Old shoes are first removed with pincers, then the hoof is trimmed to the proper length using nippers. The farrier next trims the sole and frog with a hoof knife. A rasp is used to finish trimming and smoothing the hoof before a new shoe is put on. Once the hoof is balanced, the farrier will use either hot or cold shoeing to fit the horseshoe to the horse. The farrier nails the properly fitted shoe to the sole. The end of the nail is removed, then bent down with a clincher to make the edge parallel to the hoof wall. This ensures the horse will not cut himself on the nails.

Hot vs. Cold Shoeing

In hot shoeing, the farrier fits the correct size shoe to the horse, then heats the shoe in the forge and shapes it to be an exact fit. Once the perfect fit is attained, the shoe is cooled and nailed to the hoof. Farriers who use cold shoeing simply fit the correct size shoe onto the horse's hoof.
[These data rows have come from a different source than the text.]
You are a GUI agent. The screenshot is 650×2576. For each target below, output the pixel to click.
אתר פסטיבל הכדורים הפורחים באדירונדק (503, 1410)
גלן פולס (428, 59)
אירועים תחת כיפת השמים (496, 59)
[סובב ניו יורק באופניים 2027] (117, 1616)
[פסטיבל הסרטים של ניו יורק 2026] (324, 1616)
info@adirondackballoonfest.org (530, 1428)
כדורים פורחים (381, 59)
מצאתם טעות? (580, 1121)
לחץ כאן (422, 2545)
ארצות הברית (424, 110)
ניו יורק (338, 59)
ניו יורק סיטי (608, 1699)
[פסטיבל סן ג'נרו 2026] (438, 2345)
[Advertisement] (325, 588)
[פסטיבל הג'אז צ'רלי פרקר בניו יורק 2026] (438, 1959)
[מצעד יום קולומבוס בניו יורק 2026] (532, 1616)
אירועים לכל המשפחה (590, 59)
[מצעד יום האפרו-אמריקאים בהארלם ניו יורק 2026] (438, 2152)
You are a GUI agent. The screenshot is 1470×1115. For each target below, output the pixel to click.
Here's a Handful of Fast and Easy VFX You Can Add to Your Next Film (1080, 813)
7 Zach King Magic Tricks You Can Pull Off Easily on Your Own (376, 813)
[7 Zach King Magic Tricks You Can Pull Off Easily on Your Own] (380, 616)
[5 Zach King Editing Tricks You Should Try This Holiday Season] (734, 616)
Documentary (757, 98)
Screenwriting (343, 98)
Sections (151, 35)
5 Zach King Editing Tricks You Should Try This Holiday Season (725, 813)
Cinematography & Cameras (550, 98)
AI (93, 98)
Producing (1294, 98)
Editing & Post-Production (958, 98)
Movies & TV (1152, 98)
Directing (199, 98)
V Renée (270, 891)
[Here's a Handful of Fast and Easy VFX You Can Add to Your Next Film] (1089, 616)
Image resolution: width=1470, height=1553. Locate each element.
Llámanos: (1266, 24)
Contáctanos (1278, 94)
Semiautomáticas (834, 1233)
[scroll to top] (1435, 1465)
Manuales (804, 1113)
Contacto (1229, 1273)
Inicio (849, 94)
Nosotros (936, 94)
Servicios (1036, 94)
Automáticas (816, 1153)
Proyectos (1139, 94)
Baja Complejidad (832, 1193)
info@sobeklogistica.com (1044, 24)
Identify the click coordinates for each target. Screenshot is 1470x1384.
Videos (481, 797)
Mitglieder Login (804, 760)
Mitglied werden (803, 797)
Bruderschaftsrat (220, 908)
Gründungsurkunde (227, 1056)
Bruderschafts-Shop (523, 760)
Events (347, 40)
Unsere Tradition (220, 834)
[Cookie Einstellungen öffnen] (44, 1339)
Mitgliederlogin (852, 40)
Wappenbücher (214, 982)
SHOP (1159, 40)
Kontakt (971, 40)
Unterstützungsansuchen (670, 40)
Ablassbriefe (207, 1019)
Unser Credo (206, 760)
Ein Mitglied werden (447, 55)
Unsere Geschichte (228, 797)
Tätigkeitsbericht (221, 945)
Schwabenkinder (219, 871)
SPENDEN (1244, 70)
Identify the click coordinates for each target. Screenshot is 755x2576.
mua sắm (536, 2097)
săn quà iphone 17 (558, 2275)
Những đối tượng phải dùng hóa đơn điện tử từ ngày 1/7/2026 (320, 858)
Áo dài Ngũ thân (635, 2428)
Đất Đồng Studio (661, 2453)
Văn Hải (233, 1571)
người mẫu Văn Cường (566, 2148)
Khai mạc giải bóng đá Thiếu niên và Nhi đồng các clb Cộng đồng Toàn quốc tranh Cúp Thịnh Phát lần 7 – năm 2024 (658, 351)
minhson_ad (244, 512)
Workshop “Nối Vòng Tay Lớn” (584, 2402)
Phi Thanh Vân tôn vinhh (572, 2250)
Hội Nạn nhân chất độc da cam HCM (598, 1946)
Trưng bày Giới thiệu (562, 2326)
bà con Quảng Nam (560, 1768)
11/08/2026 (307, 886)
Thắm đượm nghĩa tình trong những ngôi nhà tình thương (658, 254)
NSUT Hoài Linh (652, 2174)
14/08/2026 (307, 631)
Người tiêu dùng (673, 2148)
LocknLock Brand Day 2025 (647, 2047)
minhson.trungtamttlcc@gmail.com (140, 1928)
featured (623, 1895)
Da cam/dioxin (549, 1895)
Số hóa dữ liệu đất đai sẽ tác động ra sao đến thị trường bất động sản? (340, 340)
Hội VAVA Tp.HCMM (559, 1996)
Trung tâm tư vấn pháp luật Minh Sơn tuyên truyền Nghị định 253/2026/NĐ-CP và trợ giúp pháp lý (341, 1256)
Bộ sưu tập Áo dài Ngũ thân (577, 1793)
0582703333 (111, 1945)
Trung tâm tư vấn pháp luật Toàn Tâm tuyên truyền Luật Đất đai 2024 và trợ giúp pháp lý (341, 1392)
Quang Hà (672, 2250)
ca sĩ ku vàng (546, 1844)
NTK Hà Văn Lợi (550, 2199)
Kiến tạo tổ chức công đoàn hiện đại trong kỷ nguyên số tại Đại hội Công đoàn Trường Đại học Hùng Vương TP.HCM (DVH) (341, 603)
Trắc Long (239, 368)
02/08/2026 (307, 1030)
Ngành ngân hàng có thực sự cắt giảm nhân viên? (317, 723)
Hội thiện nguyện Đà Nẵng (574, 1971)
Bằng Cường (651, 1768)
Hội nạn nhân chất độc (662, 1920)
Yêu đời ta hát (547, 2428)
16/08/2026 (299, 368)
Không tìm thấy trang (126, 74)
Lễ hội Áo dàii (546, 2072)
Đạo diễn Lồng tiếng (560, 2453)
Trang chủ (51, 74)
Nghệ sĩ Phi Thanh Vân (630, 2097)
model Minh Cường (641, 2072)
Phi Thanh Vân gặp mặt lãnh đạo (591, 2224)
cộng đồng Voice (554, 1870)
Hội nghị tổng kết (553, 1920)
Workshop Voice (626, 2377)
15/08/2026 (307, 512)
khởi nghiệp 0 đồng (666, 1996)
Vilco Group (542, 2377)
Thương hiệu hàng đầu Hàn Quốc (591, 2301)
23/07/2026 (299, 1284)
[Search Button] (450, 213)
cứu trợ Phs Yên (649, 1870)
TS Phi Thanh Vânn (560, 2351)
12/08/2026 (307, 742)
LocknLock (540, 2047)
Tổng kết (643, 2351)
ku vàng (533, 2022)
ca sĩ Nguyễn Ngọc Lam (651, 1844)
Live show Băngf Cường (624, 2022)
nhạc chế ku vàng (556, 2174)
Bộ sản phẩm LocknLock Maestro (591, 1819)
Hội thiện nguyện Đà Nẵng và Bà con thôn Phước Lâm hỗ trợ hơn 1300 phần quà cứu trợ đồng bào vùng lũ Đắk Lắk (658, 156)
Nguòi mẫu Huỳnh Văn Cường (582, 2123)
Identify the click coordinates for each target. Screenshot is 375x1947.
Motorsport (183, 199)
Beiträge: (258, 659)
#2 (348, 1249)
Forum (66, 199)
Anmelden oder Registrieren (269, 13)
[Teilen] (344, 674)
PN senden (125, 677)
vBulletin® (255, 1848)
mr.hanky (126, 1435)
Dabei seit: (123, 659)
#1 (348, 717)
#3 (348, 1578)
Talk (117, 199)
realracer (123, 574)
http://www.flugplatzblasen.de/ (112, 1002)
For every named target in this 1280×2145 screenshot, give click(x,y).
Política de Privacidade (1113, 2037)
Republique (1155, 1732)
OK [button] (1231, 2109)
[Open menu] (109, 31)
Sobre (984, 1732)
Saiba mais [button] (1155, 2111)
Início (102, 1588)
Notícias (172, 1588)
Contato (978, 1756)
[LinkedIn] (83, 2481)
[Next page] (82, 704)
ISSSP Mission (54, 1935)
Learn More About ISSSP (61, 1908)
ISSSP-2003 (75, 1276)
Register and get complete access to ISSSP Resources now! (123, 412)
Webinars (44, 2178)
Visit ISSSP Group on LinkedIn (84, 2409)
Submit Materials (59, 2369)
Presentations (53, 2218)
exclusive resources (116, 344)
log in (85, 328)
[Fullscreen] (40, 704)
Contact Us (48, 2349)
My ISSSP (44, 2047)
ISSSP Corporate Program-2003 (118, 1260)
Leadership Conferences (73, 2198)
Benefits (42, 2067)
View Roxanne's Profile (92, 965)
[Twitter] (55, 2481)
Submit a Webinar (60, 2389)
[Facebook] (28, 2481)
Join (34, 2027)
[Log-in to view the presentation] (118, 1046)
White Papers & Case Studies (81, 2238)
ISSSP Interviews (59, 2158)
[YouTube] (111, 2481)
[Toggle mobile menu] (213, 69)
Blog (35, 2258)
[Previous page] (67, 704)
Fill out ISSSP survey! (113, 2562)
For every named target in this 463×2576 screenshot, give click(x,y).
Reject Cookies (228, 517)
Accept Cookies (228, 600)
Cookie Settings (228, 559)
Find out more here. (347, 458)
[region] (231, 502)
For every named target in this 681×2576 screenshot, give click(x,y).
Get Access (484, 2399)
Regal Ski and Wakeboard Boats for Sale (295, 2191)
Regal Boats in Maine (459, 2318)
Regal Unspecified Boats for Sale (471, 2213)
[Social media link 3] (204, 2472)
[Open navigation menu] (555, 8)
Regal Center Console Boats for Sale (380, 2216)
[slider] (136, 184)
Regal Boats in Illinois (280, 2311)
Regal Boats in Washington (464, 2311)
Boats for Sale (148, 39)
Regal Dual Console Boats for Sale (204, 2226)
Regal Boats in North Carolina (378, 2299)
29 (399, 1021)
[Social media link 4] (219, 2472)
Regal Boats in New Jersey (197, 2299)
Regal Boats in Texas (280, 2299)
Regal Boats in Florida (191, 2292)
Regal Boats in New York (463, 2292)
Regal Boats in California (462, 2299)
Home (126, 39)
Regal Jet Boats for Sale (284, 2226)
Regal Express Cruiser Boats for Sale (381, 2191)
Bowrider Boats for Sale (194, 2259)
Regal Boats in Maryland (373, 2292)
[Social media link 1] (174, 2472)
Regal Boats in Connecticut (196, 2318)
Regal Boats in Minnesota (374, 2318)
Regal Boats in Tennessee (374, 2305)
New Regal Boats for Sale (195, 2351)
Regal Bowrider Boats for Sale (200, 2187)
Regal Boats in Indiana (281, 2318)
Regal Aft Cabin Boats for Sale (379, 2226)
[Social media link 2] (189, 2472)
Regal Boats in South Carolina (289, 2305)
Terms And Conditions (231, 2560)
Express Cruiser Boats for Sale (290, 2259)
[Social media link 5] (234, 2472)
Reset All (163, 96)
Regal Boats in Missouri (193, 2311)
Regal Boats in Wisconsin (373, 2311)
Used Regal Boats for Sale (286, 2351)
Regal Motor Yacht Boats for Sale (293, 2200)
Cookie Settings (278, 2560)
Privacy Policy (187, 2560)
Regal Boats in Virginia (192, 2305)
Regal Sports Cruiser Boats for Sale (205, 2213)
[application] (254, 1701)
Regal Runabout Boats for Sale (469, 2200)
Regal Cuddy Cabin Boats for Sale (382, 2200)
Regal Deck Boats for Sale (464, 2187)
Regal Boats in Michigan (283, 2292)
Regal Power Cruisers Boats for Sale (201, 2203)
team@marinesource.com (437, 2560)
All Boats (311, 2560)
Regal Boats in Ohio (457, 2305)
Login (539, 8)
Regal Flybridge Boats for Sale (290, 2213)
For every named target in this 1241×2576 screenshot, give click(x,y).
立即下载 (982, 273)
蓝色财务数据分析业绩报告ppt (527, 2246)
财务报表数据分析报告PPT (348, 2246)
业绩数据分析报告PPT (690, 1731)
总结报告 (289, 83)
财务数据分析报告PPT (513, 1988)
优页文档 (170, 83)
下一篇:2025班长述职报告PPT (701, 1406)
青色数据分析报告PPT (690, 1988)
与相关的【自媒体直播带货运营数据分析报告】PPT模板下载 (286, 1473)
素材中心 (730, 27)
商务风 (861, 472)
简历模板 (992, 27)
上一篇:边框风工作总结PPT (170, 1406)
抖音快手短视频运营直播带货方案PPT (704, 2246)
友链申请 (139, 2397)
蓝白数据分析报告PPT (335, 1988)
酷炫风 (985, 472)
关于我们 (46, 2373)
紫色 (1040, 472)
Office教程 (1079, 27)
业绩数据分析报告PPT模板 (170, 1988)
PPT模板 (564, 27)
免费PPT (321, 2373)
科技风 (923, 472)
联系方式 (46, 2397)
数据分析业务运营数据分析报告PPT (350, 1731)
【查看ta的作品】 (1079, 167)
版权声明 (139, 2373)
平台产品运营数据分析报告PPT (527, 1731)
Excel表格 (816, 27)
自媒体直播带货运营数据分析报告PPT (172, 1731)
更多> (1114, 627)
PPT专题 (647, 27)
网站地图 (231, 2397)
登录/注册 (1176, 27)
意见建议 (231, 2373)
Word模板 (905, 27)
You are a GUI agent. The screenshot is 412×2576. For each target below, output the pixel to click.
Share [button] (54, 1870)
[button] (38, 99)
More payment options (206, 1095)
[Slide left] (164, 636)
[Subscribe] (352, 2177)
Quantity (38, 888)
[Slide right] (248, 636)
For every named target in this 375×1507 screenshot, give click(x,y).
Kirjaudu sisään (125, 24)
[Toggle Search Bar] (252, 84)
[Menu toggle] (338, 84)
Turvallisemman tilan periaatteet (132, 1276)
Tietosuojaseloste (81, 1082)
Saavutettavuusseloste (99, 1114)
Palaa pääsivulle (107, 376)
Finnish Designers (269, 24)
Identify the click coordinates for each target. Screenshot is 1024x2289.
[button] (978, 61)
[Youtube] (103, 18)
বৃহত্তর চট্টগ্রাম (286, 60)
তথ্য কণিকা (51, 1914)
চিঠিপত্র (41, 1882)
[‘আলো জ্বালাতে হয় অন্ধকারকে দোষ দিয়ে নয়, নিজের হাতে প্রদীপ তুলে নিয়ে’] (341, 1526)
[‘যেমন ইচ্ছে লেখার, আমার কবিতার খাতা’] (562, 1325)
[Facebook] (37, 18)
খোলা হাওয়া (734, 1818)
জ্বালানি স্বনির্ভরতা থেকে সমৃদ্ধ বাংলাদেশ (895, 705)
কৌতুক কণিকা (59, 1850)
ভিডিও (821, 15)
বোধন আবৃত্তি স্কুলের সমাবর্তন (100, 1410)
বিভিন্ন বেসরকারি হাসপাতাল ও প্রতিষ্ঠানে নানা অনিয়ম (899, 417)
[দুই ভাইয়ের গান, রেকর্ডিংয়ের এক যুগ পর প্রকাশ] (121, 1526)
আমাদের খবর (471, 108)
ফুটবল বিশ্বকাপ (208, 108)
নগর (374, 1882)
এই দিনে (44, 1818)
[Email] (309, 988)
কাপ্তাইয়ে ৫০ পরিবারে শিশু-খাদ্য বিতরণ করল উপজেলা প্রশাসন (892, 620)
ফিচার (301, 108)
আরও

Altering shoes without the benefit of a forge is difficult.

When to Shoe

On average, horses must be shod every six weeks. Horses may need to be shod earlier if a shoe is loose, if a shoe is overly worn or if the toe is overgrown.

Examples of Special Shoes

Specialty shoes can help maximize a horses performance in certain disciplines, help overcome and treat medical conditions or minimize effects of poor conformation. For example, racing plates are lightweight and made of aluminum to minimize the weight the horse has to carry. The egg bar shoe helps horses with navicular disease by increasing the heel's ground-bearing surface.

Farrier Certification

Farriers may choose to pursue certification from an organization such as the American Farrier's Association. Farriers must demonstrate their competence in trimming and shoeing horse hooves and pass a written examination covering biomechanics, anatomy and physiology. In addition to certification, the AFA offers endorsements of specialized knowledge and skill in working with specific disciplines, breeds or activities.